II. Proportion Tests

When working with qualitative or category data, we can’t calculate means and standard deviations. Instead, we tally up the counts of each outcome and calculate percentages or proportions.

We have two main proportion tests, one based on the \(z\) distribution, one based on the \(\chi^2\) distribution. The \(z\)-proportion test can only handle one or two samples. We use \(\chi^2\) for category variables with more than two levels. Because \(\chi^2\) is a more robust statistic, we sometimes use it for small sample experiments in the two sample case.

Case Study: Swimming with dolphins

Let’s discuss an experiment that produced category data. A group of 30 patients experiencing chronic depression were invited to a Caribean island to take part in therapy. The researchers randomly split the group in two. Half of them received clinical treatment for their depression only (along with a huge dose of beach therapy, one presumes). The other half received the same clinical treatment (and beach therapy) plus they went swimming with dolphins.

Results

Let’s scan the data frame which summarizes the results of the experiment.

Dolphin

Setting up the Hypothesis Test

The researchers want to know whether there is enough evidence to show that the dolphin therapy is significantly better than the clinical and beach therapy option. What null hypothesis will test their claim?

\[H_0 : \text{ Results are independent of treatment}\] How could we test it? We can randomly assign the outcomes of Improved or Did Not to the dolphin group. We then check to see the percentage of times that 10 or more successes land in the randomized dolphin group.

Let’s tally the data to show the researcher’s experimental data:

tally(Result ~ Treatment, data = Dolphin)
          Treatment
Result     Control Dolphins
  Did Not       12        5
  Improved       3       10

Mosaic’s Randomization Options

  1. Shuffle. Permutes the values in the sample data.
  2. Sample. Draws a sub-sample from the sample data
    without replacement.
  3. Resample. Draws a sub-sample from the sample data
    with replacement.

Randomization for Dolphins Case Study

What if we randomly shuffled the Result variable entries? We would create random treatment vs. control group samples which could be use to estimate the probability of having at least 10 “Improved” Results in the Dolphin group. Here’s a look using Mosaic’s shuffle command.

tally(shuffle(Result) ~ Treatment, data = Dolphin)
               Treatment
shuffle(Result) Control Dolphins
       Did Not        8        9
       Improved       7        6

Run the code block above several times, and you will notice how rare it is to have 10 “Improved” results in the Dolphins group.

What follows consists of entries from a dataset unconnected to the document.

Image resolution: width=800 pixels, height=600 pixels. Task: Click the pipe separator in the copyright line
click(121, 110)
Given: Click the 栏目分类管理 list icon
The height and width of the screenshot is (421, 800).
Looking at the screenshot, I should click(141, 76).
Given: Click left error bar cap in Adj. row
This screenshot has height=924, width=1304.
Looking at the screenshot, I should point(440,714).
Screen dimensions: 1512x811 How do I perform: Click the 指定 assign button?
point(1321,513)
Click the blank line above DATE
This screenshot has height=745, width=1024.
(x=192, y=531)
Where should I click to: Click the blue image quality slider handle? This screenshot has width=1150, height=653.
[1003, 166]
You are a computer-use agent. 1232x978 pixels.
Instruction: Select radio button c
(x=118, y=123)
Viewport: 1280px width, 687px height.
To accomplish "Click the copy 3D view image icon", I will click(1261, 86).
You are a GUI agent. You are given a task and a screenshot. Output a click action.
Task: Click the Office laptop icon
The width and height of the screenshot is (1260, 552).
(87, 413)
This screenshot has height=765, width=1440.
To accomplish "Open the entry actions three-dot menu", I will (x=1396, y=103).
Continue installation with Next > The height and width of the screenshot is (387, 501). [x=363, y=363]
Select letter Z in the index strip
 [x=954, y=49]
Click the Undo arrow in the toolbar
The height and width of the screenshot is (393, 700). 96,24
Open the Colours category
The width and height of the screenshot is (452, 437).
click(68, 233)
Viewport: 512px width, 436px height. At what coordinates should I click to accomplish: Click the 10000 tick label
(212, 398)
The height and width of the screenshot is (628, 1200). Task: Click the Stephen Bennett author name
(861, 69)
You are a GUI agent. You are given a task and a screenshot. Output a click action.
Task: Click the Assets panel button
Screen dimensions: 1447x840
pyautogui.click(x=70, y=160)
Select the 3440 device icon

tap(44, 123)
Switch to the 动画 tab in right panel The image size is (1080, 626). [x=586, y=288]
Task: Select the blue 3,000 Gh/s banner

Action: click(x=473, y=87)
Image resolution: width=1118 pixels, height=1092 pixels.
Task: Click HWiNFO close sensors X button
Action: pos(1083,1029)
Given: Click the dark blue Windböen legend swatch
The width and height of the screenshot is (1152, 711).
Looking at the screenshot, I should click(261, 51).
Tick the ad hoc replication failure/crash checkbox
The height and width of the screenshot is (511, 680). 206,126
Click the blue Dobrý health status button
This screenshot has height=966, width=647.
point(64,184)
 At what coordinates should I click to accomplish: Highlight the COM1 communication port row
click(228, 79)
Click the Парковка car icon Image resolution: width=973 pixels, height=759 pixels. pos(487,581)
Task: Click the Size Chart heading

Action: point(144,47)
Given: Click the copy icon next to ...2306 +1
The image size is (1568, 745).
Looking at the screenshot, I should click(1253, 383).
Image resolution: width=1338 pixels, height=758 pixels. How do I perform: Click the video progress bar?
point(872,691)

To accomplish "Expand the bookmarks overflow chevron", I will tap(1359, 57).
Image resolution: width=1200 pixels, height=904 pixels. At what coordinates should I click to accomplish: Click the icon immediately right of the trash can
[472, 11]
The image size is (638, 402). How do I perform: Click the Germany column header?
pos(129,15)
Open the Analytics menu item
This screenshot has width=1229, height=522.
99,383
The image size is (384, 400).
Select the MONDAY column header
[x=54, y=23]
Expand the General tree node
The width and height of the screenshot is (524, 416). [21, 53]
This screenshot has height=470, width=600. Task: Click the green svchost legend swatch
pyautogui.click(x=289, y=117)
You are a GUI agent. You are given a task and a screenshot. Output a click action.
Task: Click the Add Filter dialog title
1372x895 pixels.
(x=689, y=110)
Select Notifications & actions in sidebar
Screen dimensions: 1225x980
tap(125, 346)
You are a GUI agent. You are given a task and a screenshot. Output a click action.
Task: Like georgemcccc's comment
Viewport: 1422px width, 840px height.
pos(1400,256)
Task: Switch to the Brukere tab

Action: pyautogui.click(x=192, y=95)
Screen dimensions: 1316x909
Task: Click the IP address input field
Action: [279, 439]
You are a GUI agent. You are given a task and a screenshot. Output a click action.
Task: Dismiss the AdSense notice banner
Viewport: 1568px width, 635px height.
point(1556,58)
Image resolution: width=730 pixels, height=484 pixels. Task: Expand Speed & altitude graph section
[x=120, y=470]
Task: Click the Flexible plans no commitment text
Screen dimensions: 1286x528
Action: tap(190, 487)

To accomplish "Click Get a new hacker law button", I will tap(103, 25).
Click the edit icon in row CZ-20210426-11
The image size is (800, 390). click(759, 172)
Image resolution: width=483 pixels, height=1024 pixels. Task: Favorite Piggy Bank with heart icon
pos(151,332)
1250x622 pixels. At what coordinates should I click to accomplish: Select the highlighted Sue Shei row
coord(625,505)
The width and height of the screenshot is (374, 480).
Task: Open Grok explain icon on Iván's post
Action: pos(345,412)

To create several hundred random samples and be able to count them up, we’ll use the sample function to draw samples of the Result observations of size \(n=15\). Why? This approach simulates randomly picking 15 “Improved” and “Did Not Improve” for the dolphin group. We don’t need to create the Control group since all remaining results will end up there. The dollar sign in Dolphin$Result is an operator that chooses a specific column from a data frame, in this case, the Result.

dolph = sample(Dolphin$Result, size = 15)
tally(dolph)
X
 Did Not Improved 
       9        6 

Since tally creates a vector of results, we can just grab the number of patients who improved by referencing the 2nd vector component with the square brackets: [2].

tally(dolph)[2]
Improved 
       6 

This randomization can be repeated dozens, hundreds or even thousands of times. In this way, we can determine the empirical probability that the experimental results were random noise rather than evidence that dolphin therapy works better.

Rossman & Chance

The dolphin study is a teaching approach pioneered
by Alan Rossman and Beth Chance who have created
web apps to simulate data for their own statistics
courses. You should definitely spend some time
experimenting with their Dolphin Study App.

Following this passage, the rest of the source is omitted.